Recorded data:

----------

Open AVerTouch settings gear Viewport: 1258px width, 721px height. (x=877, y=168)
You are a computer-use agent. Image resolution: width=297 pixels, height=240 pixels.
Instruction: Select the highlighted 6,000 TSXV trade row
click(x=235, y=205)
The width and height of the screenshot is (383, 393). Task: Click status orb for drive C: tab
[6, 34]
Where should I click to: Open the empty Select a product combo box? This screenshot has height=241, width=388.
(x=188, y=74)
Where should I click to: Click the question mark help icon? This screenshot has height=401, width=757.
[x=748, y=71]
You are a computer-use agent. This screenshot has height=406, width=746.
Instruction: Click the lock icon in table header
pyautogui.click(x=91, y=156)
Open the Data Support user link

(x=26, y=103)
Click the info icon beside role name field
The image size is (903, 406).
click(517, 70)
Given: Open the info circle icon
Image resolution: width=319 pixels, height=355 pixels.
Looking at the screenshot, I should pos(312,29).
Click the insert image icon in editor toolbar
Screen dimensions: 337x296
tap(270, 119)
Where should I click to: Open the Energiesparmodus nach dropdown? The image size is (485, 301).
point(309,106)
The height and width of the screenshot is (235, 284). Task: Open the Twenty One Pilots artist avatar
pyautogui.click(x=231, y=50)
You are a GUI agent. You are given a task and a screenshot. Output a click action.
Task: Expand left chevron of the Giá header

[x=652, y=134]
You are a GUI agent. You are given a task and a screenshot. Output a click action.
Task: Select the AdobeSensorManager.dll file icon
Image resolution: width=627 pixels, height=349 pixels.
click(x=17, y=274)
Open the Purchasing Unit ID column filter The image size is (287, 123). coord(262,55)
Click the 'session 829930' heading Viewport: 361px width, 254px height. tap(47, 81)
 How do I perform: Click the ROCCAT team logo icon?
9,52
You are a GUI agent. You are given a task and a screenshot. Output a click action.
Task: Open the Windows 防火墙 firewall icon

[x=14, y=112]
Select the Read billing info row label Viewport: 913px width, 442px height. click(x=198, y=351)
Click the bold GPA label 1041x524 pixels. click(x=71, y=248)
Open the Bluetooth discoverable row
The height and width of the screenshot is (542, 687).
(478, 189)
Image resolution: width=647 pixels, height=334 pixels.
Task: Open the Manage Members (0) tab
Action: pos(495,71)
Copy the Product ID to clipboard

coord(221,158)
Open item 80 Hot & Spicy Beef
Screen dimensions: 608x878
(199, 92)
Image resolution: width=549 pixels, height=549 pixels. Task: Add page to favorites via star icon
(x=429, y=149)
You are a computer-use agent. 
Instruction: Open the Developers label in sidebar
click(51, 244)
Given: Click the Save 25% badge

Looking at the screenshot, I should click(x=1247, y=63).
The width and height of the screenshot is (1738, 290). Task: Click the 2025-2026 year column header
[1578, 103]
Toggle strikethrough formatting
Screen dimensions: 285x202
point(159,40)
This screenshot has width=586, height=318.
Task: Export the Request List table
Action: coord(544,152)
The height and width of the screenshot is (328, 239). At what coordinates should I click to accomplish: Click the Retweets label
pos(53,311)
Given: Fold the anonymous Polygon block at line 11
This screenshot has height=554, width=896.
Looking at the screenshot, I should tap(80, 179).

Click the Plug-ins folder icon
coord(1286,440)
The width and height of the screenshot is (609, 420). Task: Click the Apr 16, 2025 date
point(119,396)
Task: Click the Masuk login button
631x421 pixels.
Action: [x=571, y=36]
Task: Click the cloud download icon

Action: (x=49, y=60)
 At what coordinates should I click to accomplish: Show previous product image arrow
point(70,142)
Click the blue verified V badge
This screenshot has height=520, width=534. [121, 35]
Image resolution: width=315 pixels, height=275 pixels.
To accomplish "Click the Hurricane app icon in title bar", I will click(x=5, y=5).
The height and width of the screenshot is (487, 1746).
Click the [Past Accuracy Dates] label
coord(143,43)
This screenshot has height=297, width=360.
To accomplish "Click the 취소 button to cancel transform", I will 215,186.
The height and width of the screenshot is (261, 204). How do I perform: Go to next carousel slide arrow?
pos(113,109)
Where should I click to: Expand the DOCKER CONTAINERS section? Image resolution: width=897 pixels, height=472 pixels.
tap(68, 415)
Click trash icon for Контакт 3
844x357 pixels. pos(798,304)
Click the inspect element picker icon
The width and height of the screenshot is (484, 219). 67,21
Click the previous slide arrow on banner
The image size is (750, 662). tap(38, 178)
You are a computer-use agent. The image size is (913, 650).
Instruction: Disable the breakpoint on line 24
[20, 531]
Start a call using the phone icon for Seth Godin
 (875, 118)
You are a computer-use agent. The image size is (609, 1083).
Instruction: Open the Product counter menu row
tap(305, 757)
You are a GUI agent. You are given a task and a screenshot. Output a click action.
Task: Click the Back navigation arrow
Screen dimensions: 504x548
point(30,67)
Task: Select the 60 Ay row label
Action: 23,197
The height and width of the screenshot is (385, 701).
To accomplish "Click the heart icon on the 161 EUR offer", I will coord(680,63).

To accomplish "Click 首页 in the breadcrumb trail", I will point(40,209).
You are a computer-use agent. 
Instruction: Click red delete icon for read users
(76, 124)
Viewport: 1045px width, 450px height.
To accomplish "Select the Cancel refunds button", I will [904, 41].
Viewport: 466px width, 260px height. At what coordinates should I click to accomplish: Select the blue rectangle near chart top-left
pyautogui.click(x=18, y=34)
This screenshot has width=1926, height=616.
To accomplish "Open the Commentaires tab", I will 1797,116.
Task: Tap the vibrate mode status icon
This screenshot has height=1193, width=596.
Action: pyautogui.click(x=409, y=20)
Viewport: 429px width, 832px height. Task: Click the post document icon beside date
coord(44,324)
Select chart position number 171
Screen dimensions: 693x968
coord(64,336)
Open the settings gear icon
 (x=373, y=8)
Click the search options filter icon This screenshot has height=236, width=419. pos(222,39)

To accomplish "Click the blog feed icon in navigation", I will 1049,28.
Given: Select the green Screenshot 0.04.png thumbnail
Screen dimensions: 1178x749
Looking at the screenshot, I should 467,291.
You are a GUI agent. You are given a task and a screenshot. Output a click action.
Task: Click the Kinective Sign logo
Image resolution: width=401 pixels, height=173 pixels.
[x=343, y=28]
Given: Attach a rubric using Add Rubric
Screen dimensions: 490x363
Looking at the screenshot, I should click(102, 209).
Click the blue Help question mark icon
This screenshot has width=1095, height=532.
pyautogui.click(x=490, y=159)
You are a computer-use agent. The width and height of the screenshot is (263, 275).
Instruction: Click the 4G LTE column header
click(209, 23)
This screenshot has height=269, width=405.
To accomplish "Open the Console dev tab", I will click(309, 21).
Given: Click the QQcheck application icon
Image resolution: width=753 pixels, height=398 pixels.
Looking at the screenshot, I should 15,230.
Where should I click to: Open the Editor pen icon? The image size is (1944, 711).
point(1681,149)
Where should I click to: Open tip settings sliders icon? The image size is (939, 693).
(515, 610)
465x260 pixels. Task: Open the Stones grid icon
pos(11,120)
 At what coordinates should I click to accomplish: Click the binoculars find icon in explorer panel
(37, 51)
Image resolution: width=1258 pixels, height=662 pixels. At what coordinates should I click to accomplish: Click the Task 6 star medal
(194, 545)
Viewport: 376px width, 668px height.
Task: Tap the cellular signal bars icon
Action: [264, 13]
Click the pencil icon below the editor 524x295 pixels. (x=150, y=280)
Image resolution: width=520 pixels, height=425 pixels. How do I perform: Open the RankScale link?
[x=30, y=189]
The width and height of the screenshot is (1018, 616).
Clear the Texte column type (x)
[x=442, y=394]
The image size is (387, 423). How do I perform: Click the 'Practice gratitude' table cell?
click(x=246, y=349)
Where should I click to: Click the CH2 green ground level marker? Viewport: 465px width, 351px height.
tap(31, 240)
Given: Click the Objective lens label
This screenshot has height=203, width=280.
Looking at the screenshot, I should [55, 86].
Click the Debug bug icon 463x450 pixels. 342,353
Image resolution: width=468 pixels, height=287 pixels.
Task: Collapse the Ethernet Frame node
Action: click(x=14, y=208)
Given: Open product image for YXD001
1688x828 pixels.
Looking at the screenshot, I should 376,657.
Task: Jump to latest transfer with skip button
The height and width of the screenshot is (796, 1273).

----------

**ASSIGNED TASK**
Find out how many lines in the entries above hold "filter", then reply with that figure and nothing else.

**SOLUTION**
2